Two final plays from the Wee Festival that closed this past long weekend:

 

Tricoter (Knitting)

 At the Assembly Hall, 1 Colonel Samuel Smith Park Dr. Etobicoke, Ont.

Artistic Direction: Julie Lebel

Hosting and facilitation: Julie Lebel, Candice Irwin

Dancer: Marie-Pier Gilbert

Musician: Anna Atkinson

This is a charming show for young children of all ages. Children sit in a circle, on ‘the grass’, a green carpet. Adults can sit on stools behind the kids. There are several balls of wool around the space. Candice Irwin sits on a stool knitting a scarf. Julie Label is knitting a cape for her cat. Marie-Pier Gilbert dances exuberantly around the grass bringing out balls of wool from a large knitted bag. She tosses them in the air and rolls them to children who might roll them back. Strands of wool wind around Gilbert’s body, and often winds around a willing child. Anna Atkinson plays the violin providing the only music necessary. At the end of the show the children are invited into the circle to play. Lovely.

Tricoter is an interactive dance piece for all ages that captures the spirit of the knitting circle. The children are engaged, encouraged to participate and play with the wool; they go on a journey following the winding trail of wool along the floor, ending in a high five at the end. It’s wonderful seeing parents leaving their children to discover what they are looking at, rather than showing them what an adult would find interesting for a kid to look at.

 Presented by Foolish Operations, from Vancouver, B.C.

Bonne Nuit (Good Night)

Created and performed by Csaba Raduly

Directed by Pavla Mano

Set and Costume by Ivan Stavrev

Puppets created by Csaba Raduly and Pavla Mano

Original music by François Landry and Petya Nedeva

It’s 10 pm and our impish performer is being lead around by his tie to get ready for bed. There is his pillow, his blanket and other stuff he needs for bed. But he’s prevented from resting. His pillow, blanket and even pajamas act up and keep him awake. The activity just to get his pajamas on takes on a life of its own. Even feathers fly out of his pockets etc.

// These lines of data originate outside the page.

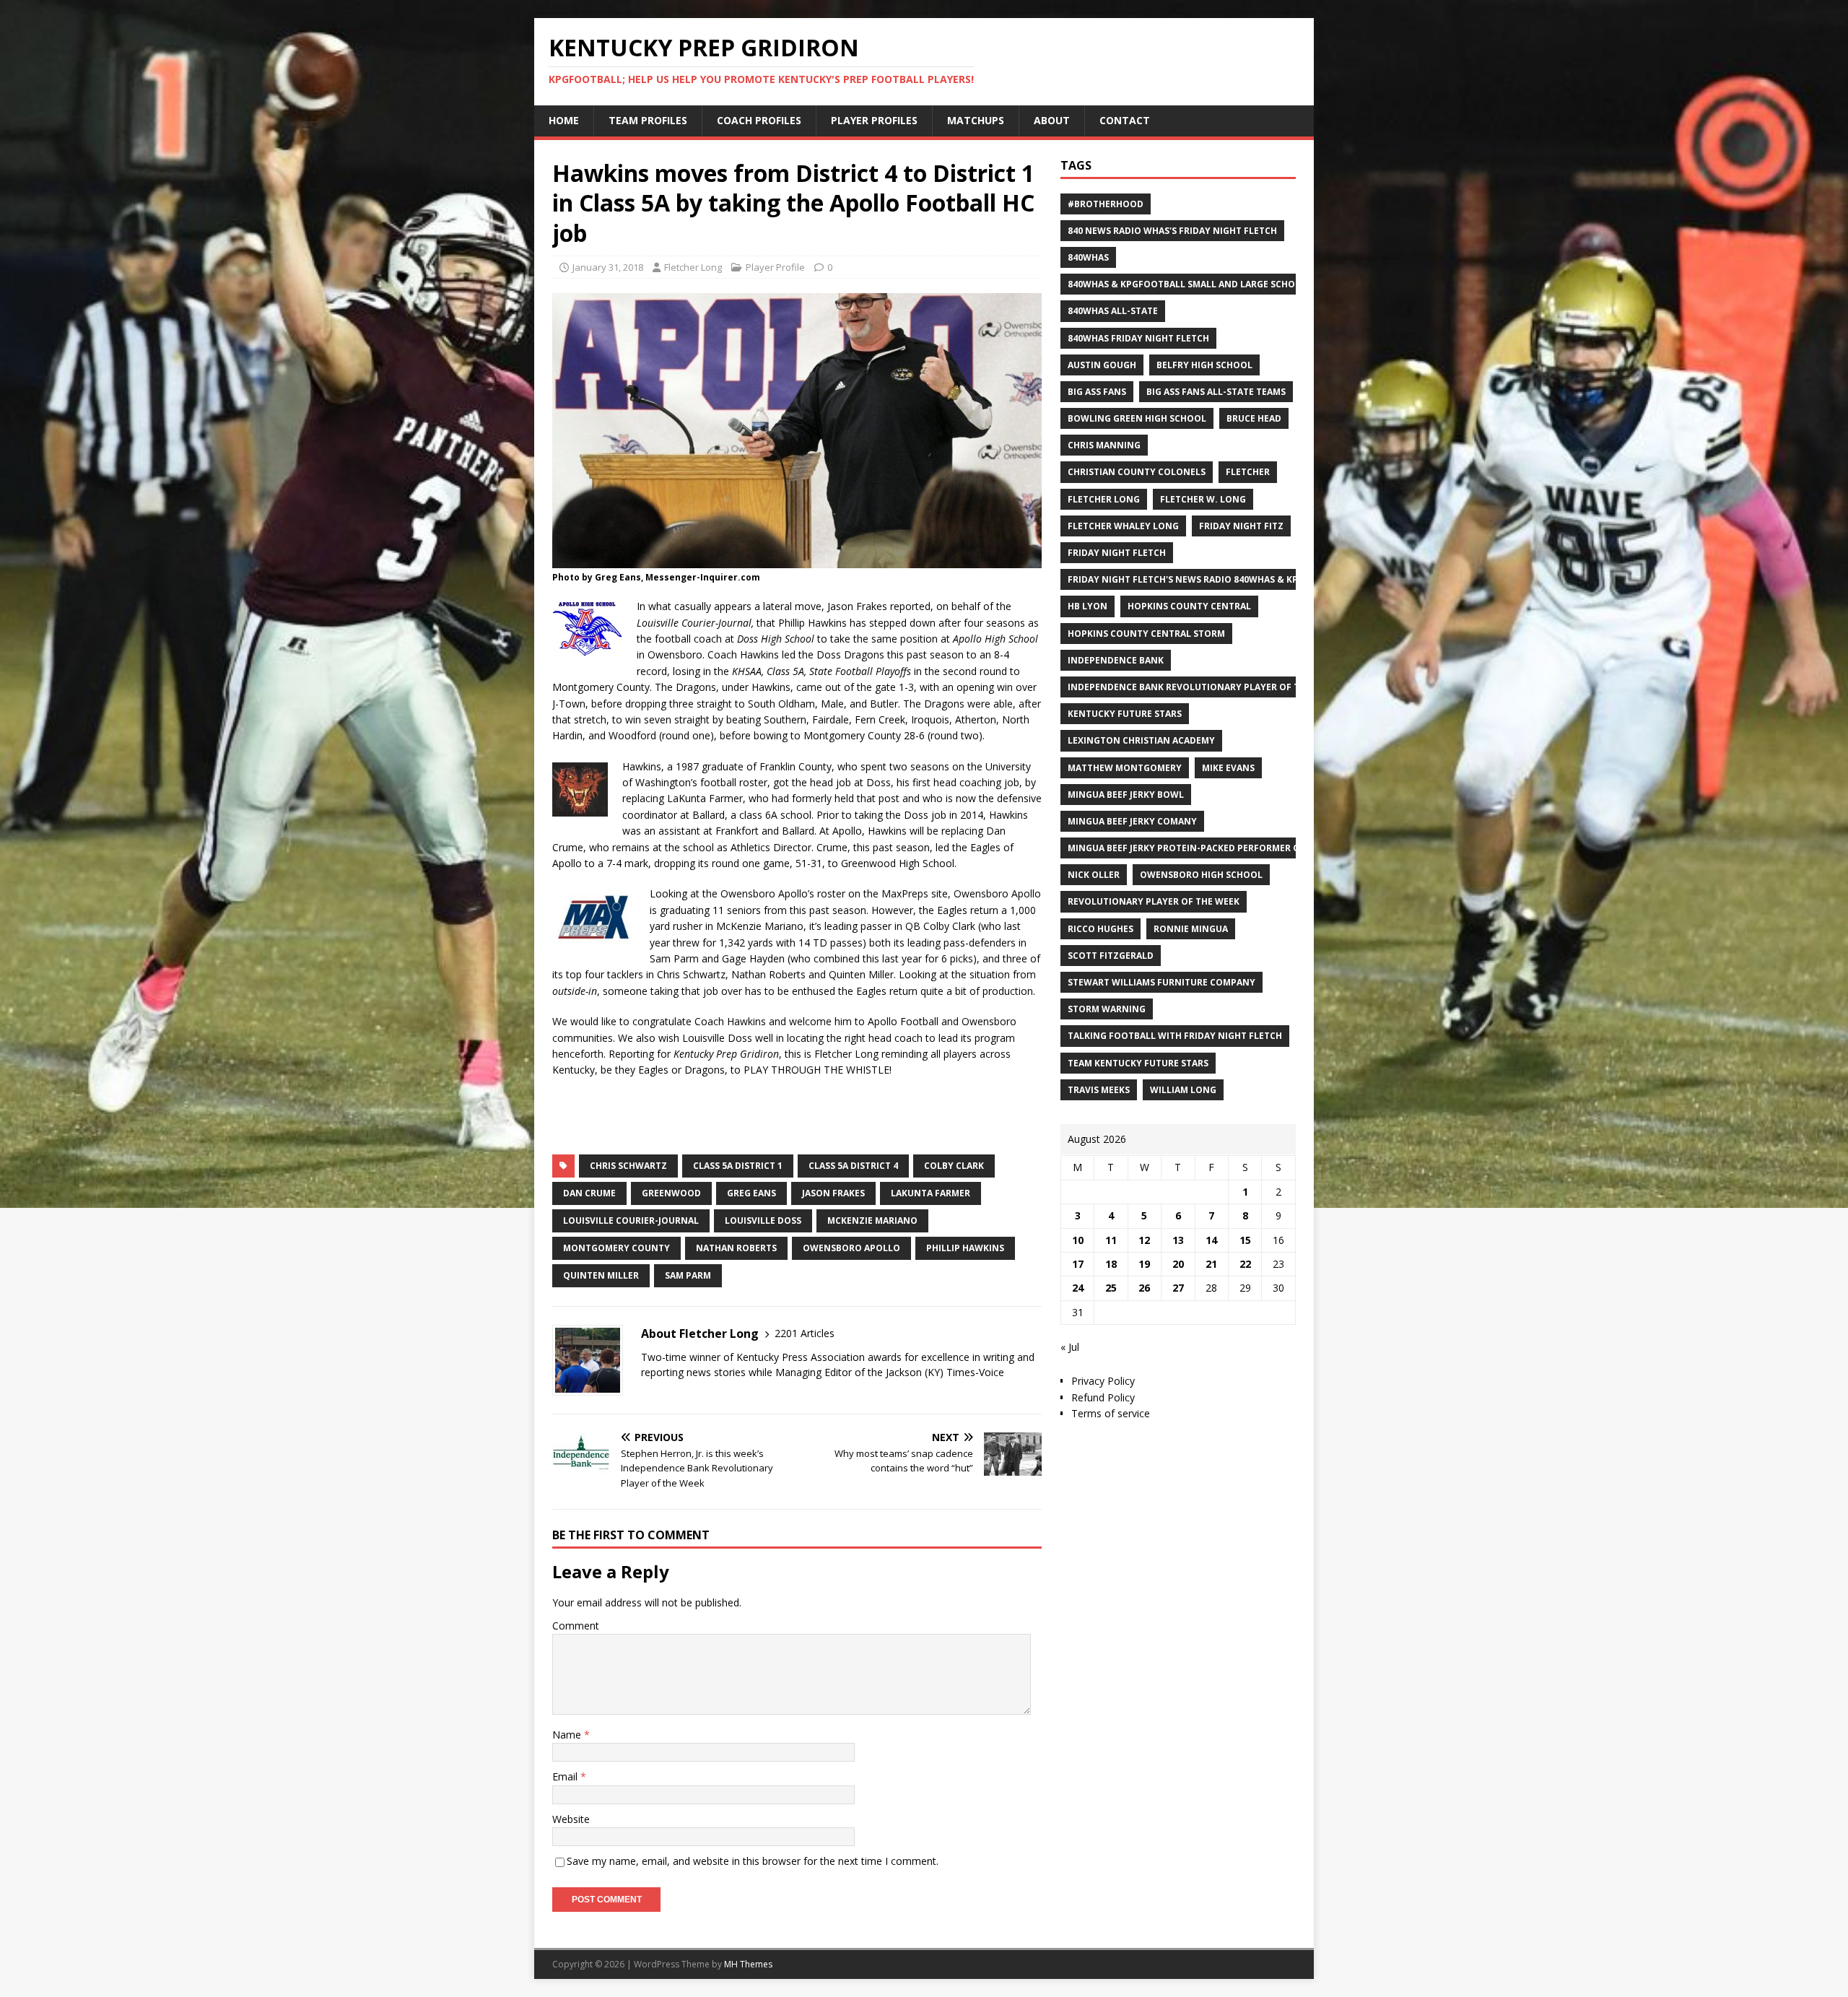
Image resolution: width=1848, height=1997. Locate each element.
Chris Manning (1104, 445)
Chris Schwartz (628, 1166)
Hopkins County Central (1189, 606)
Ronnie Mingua (1191, 929)
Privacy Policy (1103, 1381)
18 (1111, 1264)
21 (1211, 1264)
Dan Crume (589, 1193)
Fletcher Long (693, 267)
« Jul (1069, 1347)
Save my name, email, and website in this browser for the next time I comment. (752, 1861)
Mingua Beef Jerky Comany (1132, 821)
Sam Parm (688, 1275)
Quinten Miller (601, 1275)
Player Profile (775, 267)
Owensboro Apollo (851, 1248)
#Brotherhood (1105, 204)
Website (571, 1819)
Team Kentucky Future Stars (1138, 1063)
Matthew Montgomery (1125, 768)
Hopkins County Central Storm (1146, 633)
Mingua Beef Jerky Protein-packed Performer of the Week (1209, 848)
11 (1111, 1240)
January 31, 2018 (607, 267)
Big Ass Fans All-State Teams (1216, 392)
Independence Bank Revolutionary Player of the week (1203, 687)
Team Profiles (648, 120)
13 (1178, 1240)
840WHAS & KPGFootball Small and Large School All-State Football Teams (1252, 284)
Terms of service (1110, 1413)
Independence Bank (1116, 660)
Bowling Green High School (1137, 418)
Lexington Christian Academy (1141, 740)
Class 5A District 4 (853, 1166)
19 (1144, 1264)
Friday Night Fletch (1117, 553)
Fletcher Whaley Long (1123, 526)
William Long (1183, 1090)
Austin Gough (1102, 365)
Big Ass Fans (1097, 392)
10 (1078, 1240)
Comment (575, 1625)
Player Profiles (874, 120)
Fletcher (1248, 472)
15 (1245, 1240)
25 (1111, 1288)
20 (1178, 1264)
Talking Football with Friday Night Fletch (1175, 1036)
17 (1078, 1264)
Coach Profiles (759, 120)
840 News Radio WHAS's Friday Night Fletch (1172, 231)
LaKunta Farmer (930, 1193)
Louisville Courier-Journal (631, 1220)
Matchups (975, 120)
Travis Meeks (1099, 1090)
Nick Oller (1094, 875)
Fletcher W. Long (1203, 499)
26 (1144, 1288)
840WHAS (1088, 257)
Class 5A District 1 (738, 1166)
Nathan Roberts (736, 1248)
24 (1078, 1288)
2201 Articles (804, 1333)
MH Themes (748, 1964)
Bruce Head (1253, 418)
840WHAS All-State (1113, 311)
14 (1211, 1240)
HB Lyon (1087, 606)
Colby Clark (954, 1166)
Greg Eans (751, 1193)
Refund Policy (1103, 1397)
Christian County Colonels (1137, 472)
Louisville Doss (763, 1220)
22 (1245, 1264)
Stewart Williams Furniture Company (1161, 982)
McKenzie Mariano (872, 1220)
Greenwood (671, 1193)
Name (568, 1734)
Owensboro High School (1201, 875)
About (1052, 120)
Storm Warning (1107, 1009)
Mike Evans (1228, 768)
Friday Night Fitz (1241, 526)
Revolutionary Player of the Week (1153, 901)
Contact (1124, 120)
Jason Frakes (833, 1193)
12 (1144, 1240)
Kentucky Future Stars (1125, 714)
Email (566, 1776)
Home (564, 120)
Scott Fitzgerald (1111, 955)
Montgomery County (616, 1248)
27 (1178, 1288)
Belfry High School (1204, 365)
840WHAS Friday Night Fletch (1138, 338)
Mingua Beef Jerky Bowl (1126, 794)
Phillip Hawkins (965, 1248)
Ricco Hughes (1100, 929)
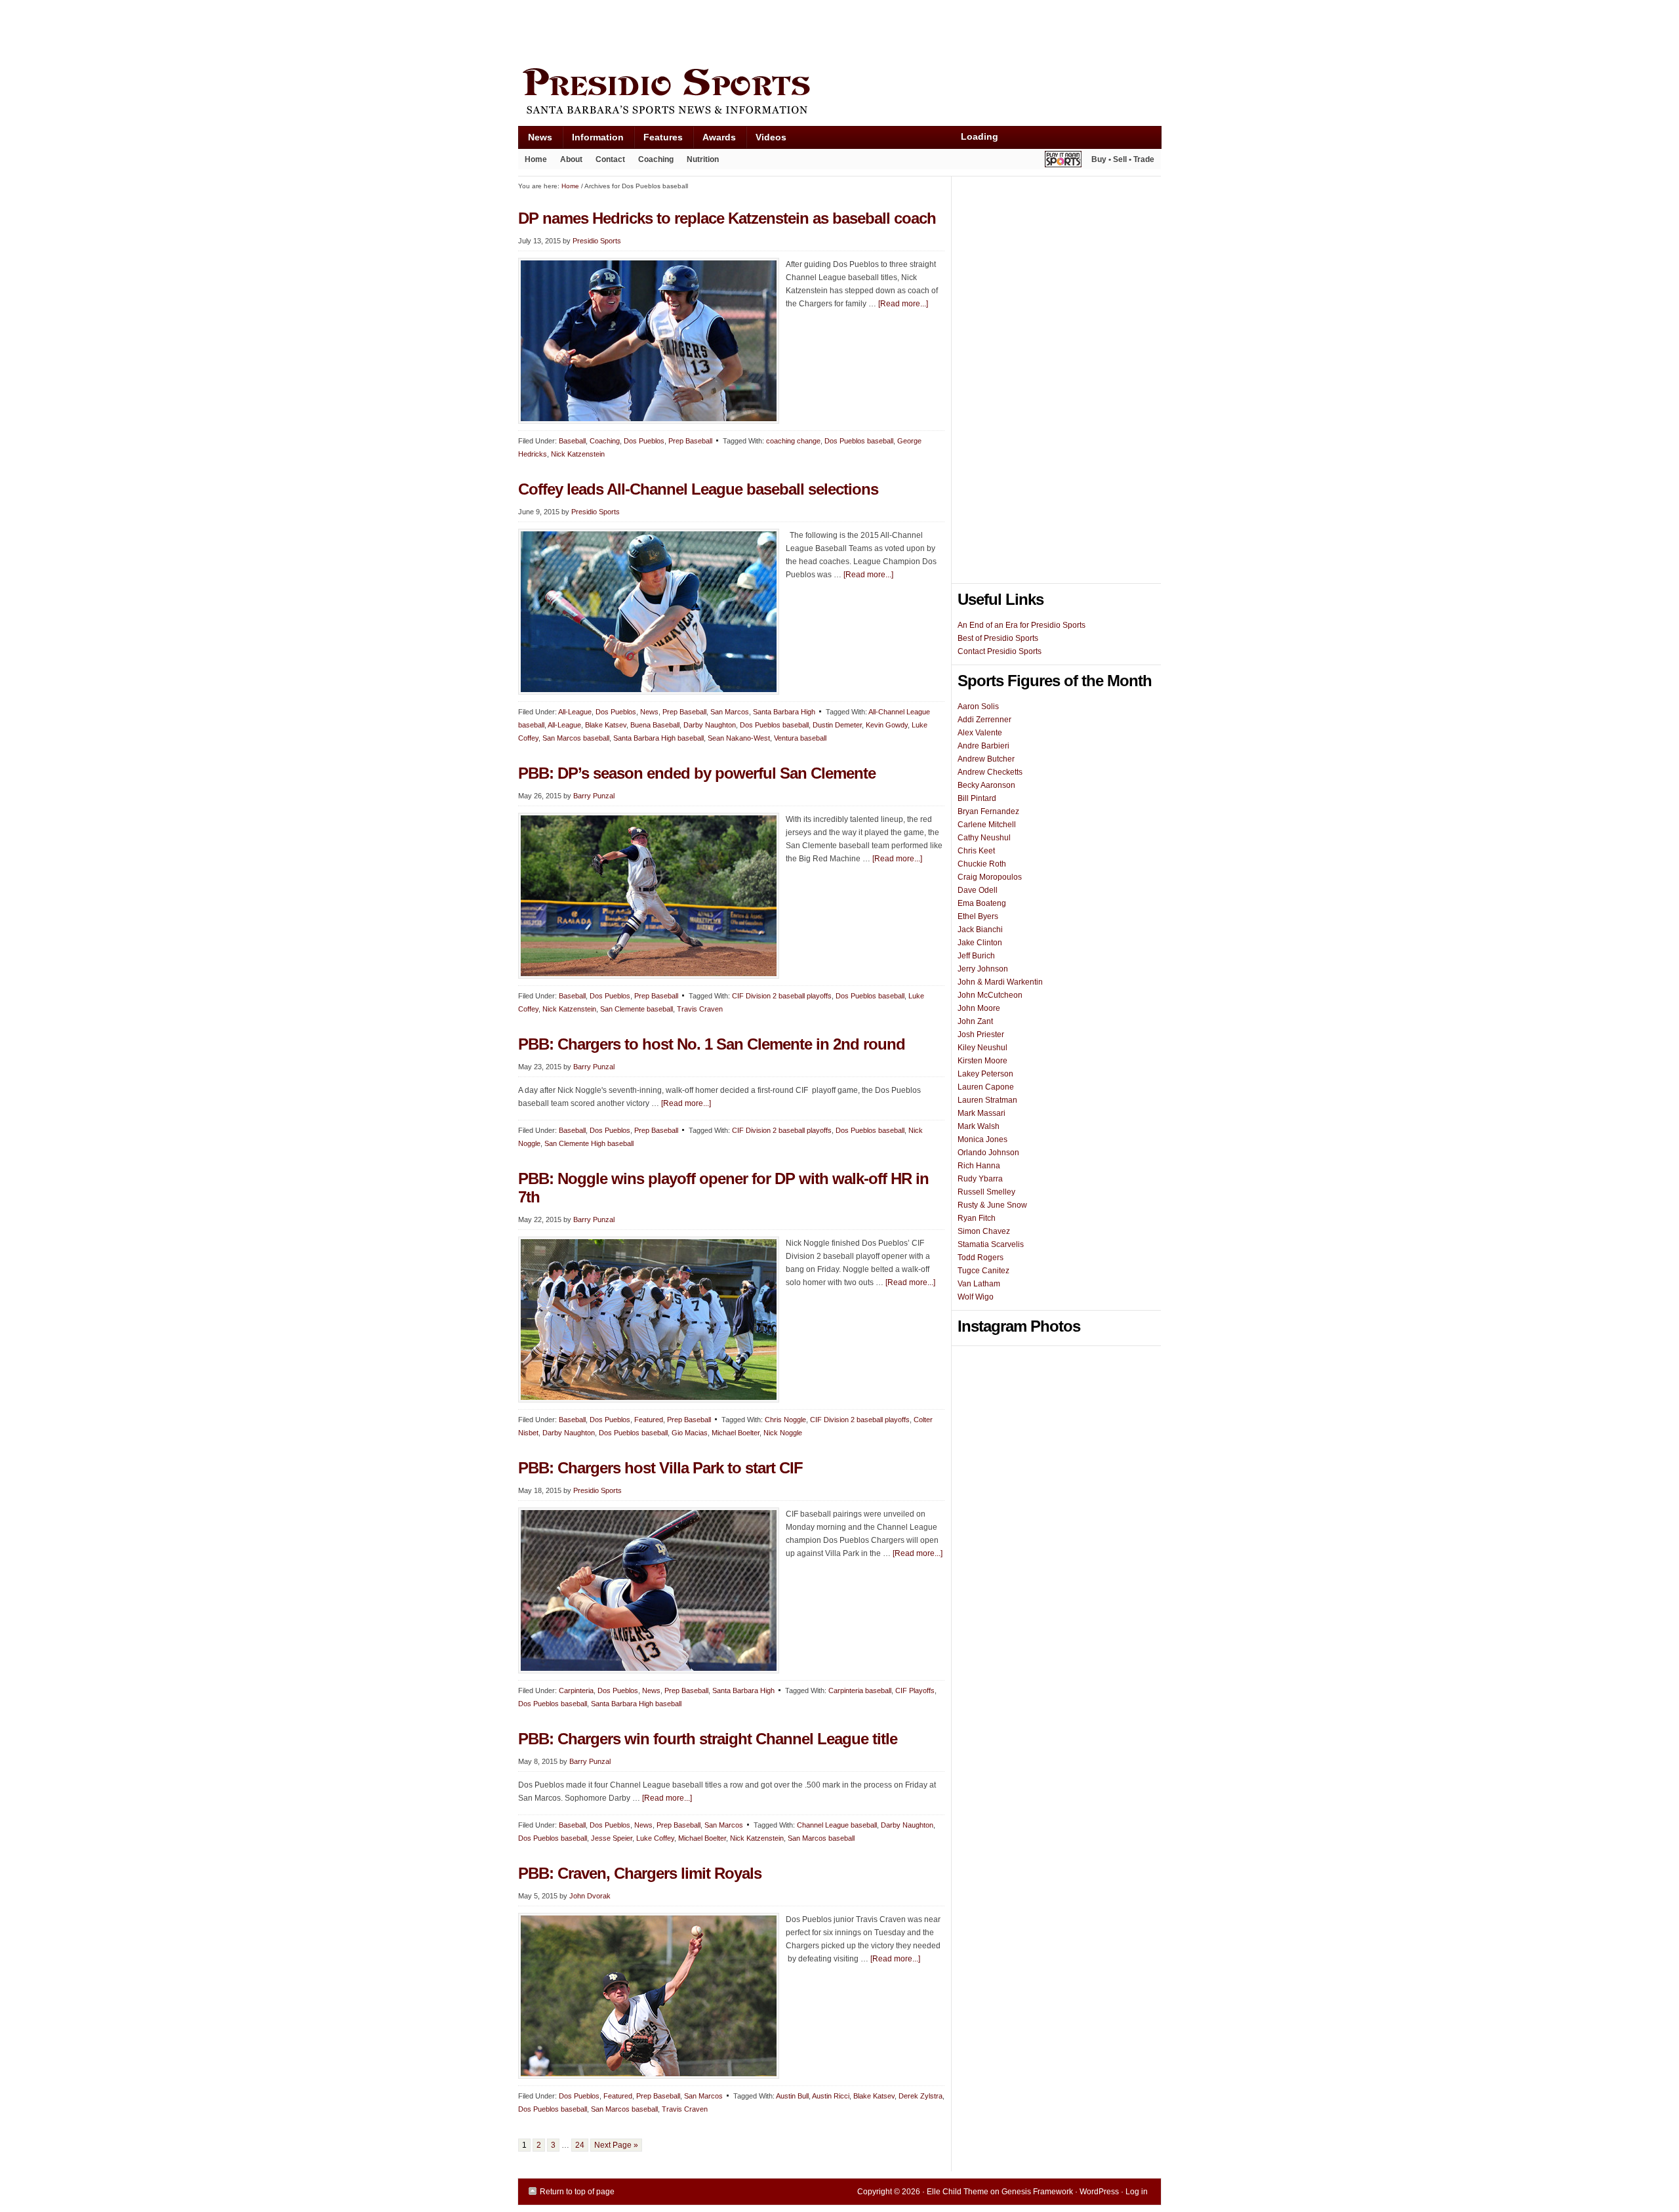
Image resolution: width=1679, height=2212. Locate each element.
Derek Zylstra (920, 2096)
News (535, 140)
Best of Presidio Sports (998, 638)
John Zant (975, 1021)
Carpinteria (576, 1690)
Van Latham (979, 1283)
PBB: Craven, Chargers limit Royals (639, 1873)
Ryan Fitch (977, 1218)
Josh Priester (981, 1034)
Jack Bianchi (980, 929)
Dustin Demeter (837, 725)
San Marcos (729, 712)
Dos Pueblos (644, 441)
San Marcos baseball (575, 738)
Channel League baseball (837, 1825)
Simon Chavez (984, 1231)
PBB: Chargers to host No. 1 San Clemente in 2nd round (711, 1044)
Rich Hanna (979, 1165)
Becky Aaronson (986, 785)
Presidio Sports (839, 93)
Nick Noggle (782, 1433)
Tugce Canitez (983, 1270)
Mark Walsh (979, 1126)
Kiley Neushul (982, 1047)
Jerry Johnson (983, 968)
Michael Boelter (735, 1433)
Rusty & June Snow (992, 1205)
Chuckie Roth (982, 864)
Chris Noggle (785, 1419)
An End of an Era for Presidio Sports (1021, 625)
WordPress (1099, 2191)
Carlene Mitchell (987, 824)
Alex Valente (980, 732)
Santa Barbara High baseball (658, 738)
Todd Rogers (980, 1257)
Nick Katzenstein (578, 454)
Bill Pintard (977, 798)
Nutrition (703, 159)
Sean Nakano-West (739, 738)
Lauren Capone (986, 1087)
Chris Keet (976, 850)
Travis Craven (700, 1009)
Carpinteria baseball (859, 1690)
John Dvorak (590, 1896)
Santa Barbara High (784, 712)
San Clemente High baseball (589, 1143)
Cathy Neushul (984, 837)
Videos (771, 137)
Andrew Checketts (990, 772)
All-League (575, 712)
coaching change (793, 441)
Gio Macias (690, 1433)
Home (536, 159)
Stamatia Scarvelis (991, 1244)
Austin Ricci (830, 2096)
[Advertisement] (757, 30)
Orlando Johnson (988, 1152)
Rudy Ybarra (980, 1178)
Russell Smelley (986, 1192)
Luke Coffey (655, 1838)
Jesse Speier (611, 1838)
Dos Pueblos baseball (858, 441)
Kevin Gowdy (887, 725)
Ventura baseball (800, 738)
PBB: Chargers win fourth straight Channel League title (707, 1739)
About (568, 162)
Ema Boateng (982, 903)
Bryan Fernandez (988, 811)
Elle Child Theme (957, 2191)
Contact (610, 159)
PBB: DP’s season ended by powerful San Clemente (697, 773)
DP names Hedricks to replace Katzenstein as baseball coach (727, 218)
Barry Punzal (594, 796)
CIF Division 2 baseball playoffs (782, 996)
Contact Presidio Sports (1000, 651)
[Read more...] (903, 303)
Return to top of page (577, 2191)
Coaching (656, 159)
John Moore (979, 1008)
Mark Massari (981, 1113)
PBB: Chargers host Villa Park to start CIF (660, 1468)
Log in (1136, 2191)
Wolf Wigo (976, 1296)
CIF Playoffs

Csaba Raduly, the creative performer here creates puppets with faces and personalities out of the pillow, the blanket and even his sleeping cap. No section is over played or over stayed. The young audience is engaged, lively and surprised. At the end, Raduly has a small wood box full of feathers and he gives one feather to each child as he/she leaves the theatre. A memento of a sweet time in the theatre.

Presented by Puzzle Theatre that was founded in Bulgaria and moved to Montreal in 2004.